De qualquer modo, essas técnicas
superlativas facilitam o arrebatamento do leitor e do espectador,
posto fora de si, e assim despossuído de sua alma pela onda emocional provocada que o envolve.
Os recursos artísticos desatam as
molas psicológicas mais íntimas,
vulnerando o indivíduo, à mercê
de forças externas que o controlam. A cultura barroca que os canaliza é uma cultura alienante. "A
base para que a cultura barroca
possa ser uma cultura dirigida se
encontra no fato de ser fundamentalmente uma cultura de alienação". Confirma-o a institucionalização da festa, que mais diretamente a ligava ao sistema social
e "aos meios de integração nos
quais se apoiava a monarquia barroca". Até na discussão, peculiar
ao período, sobre se era ao desenho ou à cor que caberia o primado na pintura, invocava-se, como
superioridade da última, sua aptidão para revelar os movimentos
da alma e, portanto, para exteriorizar-lhe as motivações internas,
psicológicas. Barroco é igual a dirigismo eficaz, solerte, que mantém o desejo do novo sob a rédea
curta de uma ideologia, não apenas conservadora, mas também
reacionária. A reação se empenha
em cercear, se não em estiolar, as
sementes do mundo moderno,
em pleno processo de germinação.
Afinal, para usarmos uma antiga
terminologia da lógica, no conceito de barroco, elaborado por Maravall, a "extensão" mínima, relativa a um período determinado,
contrasta com a "compreensão"
máxima, que excede essa delimitação.
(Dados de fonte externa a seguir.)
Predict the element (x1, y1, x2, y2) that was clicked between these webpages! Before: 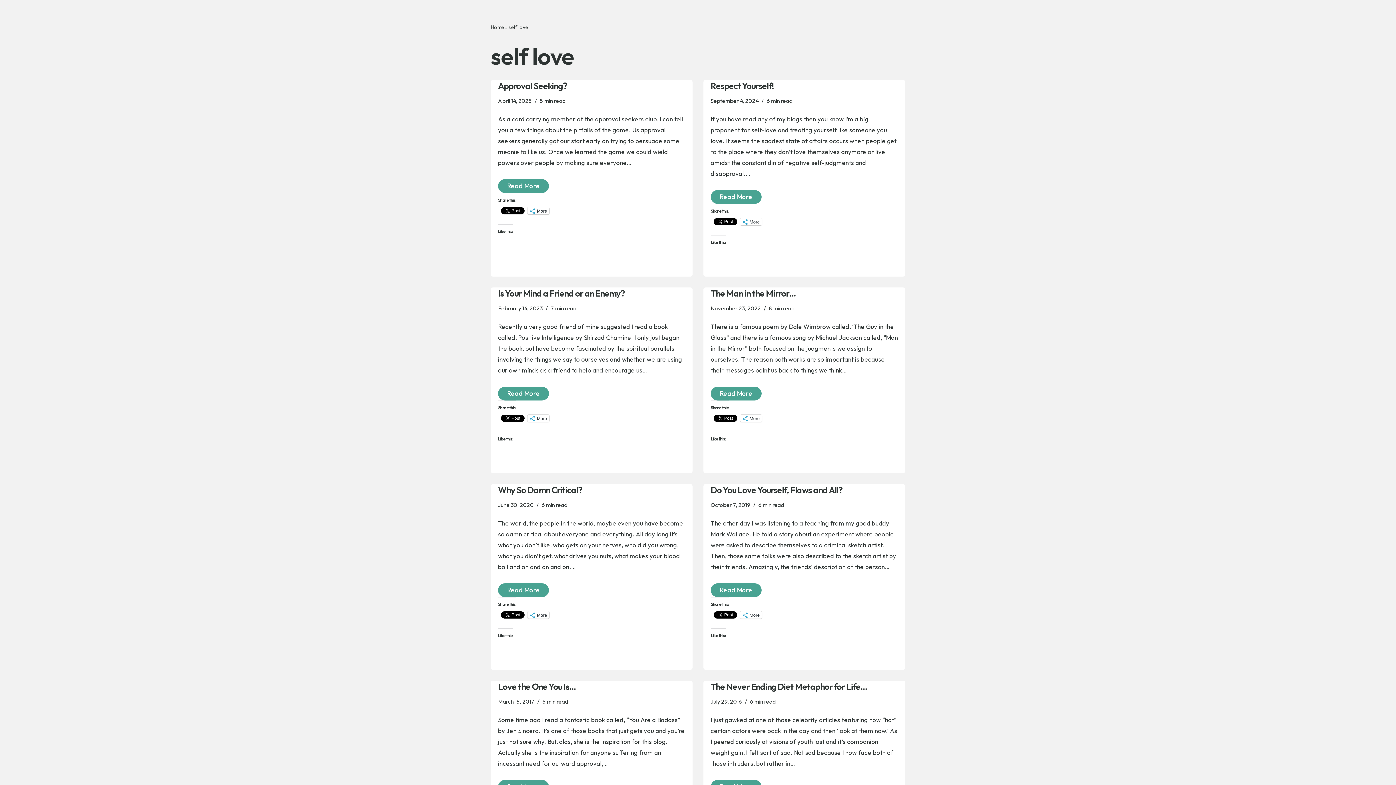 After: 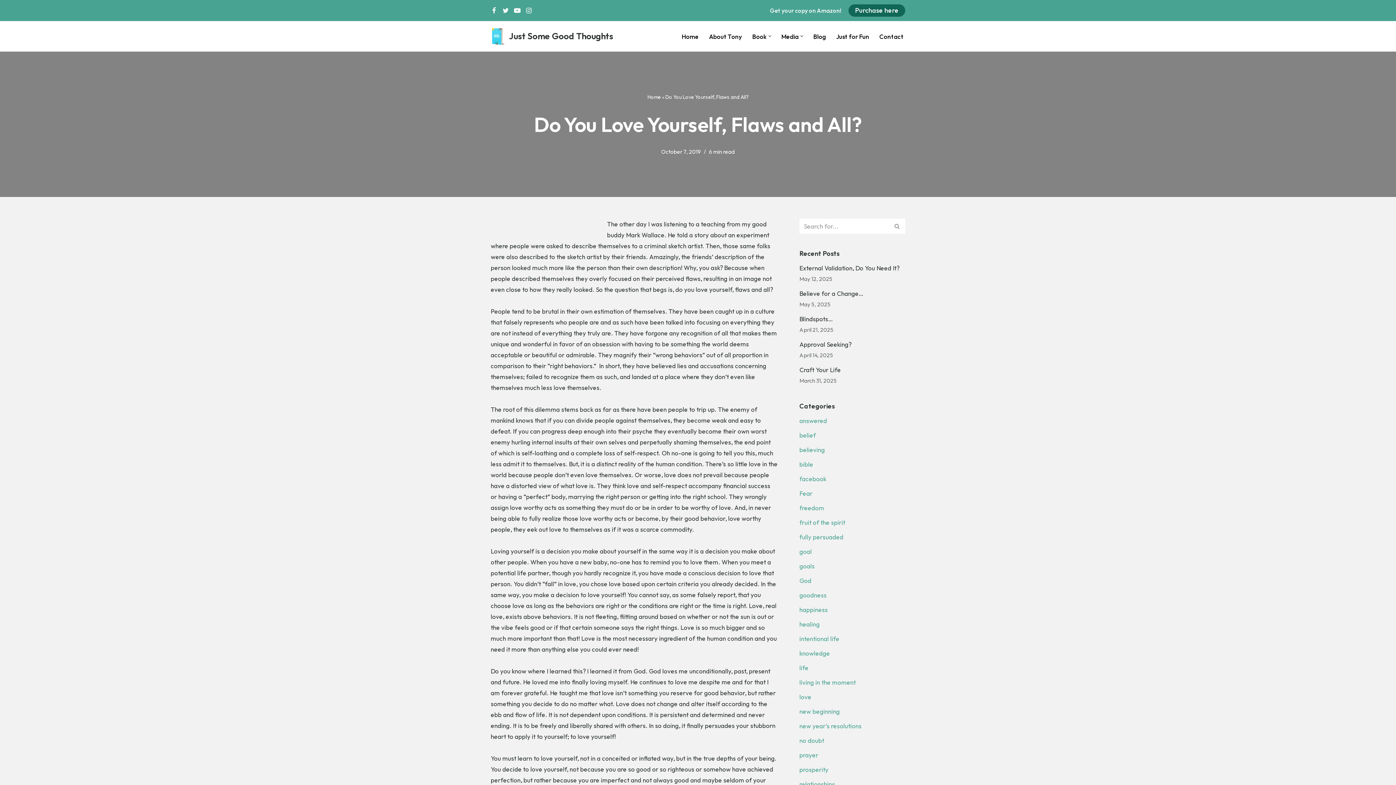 Action: bbox: (710, 484, 842, 495) label: Do You Love Yourself, Flaws and All?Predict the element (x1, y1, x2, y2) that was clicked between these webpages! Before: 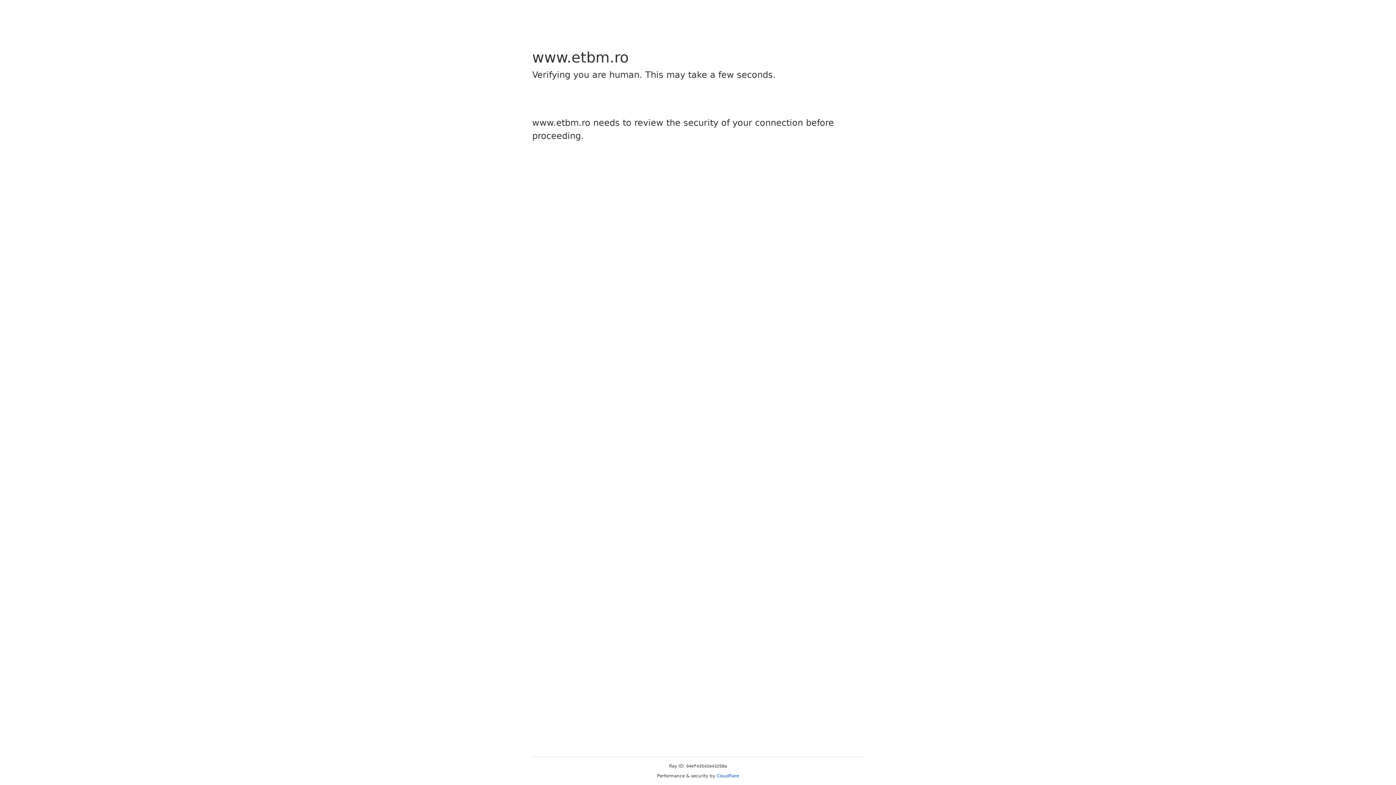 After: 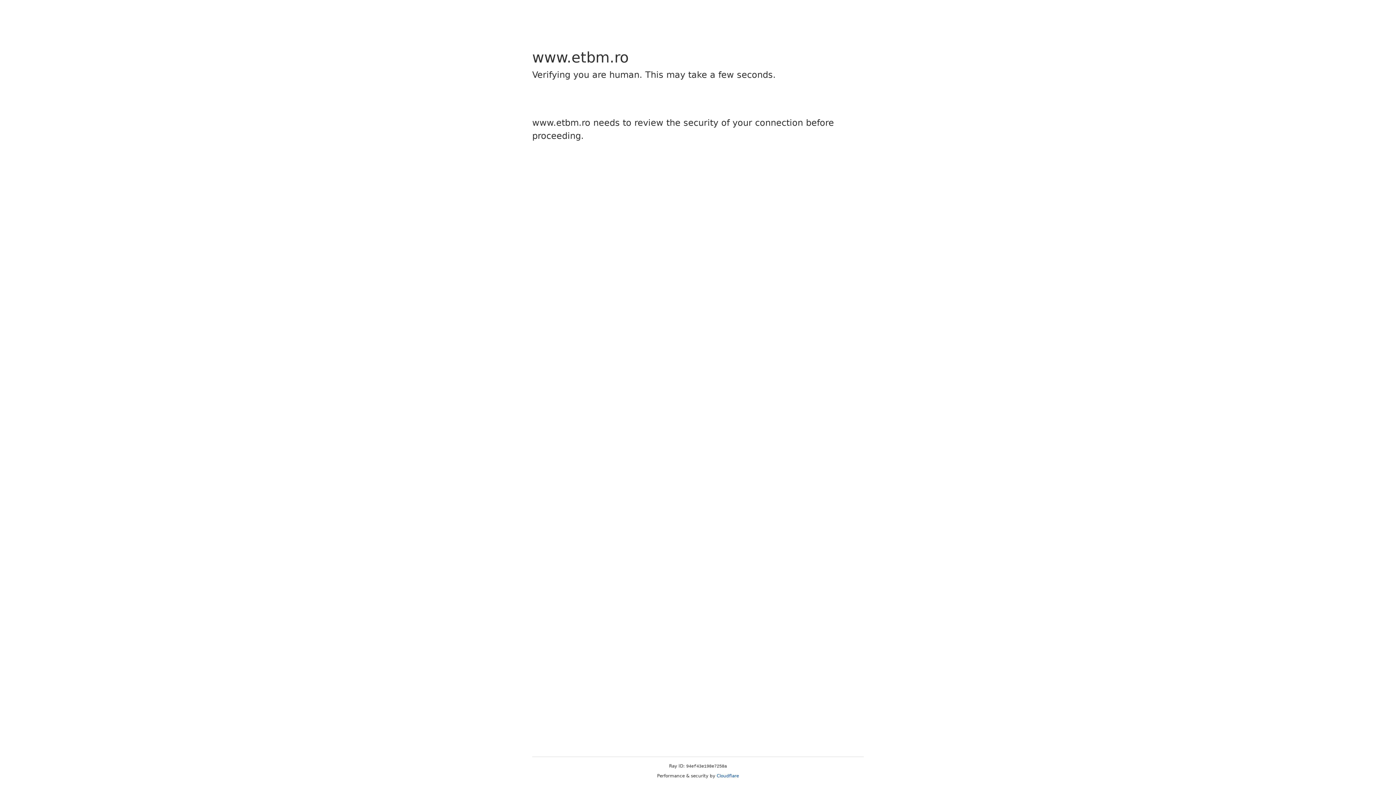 Action: bbox: (716, 773, 739, 778) label: Cloudflare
Como estilo de época, aplica-se à totalidade do que aparece
nessa fase, entre 1600 e 1670 ou 80.
Sua abrangência é tão traiçoeira
como a de quaisquer outros conceitos meta-históricos, a exemplo
das "almas" de Spengler ou das
"sociedades" de Toynbee, que
estão em alguns casos aquém e,
em outros, além dos grandes e
complexos conjuntos a que se
aplicam. Se tudo é barroco nesse
período, o estilo, em vez de preponderante, é dominante; e se é
dominante, avulta como
"mens", como "espírito" de
época, muito acima da atuação
dos móveis ideológicos que o teriam impulsionado. Por outro lado, a noção de ideologia utilizada
é dúbia. Às vezes parece que se
trata de uma ideologia "primária" que as classes dominantes secretam de si mesmas; outras vezes, parece que estamos lidando
com uma ideologia secundária,
voluntária, forjada por um acordo
entre a monarquia, a nobreza e as
altas hierarquias eclesiásticas.
Sendo mínima a extensão e máxima a compreensão do conceito,
o barroco teria que ser onímodo e,
por isso, abrangendo o não-barroco em seu âmbito e antecipando-se, sob tantos aspectos, ao moderno. Um desses aspectos é o
gosto, e seu correlato, o estético.
Outro é o impacto sensível e a repercussão afetiva das obras. Pode-se, também, perguntar: como
ficaria a posição de Descartes? Por
ser um pensador do período, ele é
barroco? E conviria atribuir a esse
estilo o epíteto de pragmático?
Afirma Maravall, ainda, que o dirigismo, já tantas vezes mencionado, foi uma espécie de "behaviour in nuce". E também designa, como massa ou como
pré-massa, o "público" que levantou, na época, a sua cabeça
multitudinária, quando o movimento do mercado antecipava a
forma da livre-concorrência.
Essas antecipações advêm da
inevitável projeção do moderno
sobre o barroco. É difícil, por isso,
estabelecer limites precisos entre
os dois. Caindo na armadilha do
próprio tempo a que se expõe, o
historiador se debruça na janela
do presente, e é da perspectiva já
moderna dos conceitos morfológico e estilístico do barroco, seus
insinuantes e tácitos pressupostos, que pode divisá-lo como estilo de uma época passada.
Benedito Nunes é professor da Universidade
Federal do Pará e autor de "Crivo de Papel" (Ática).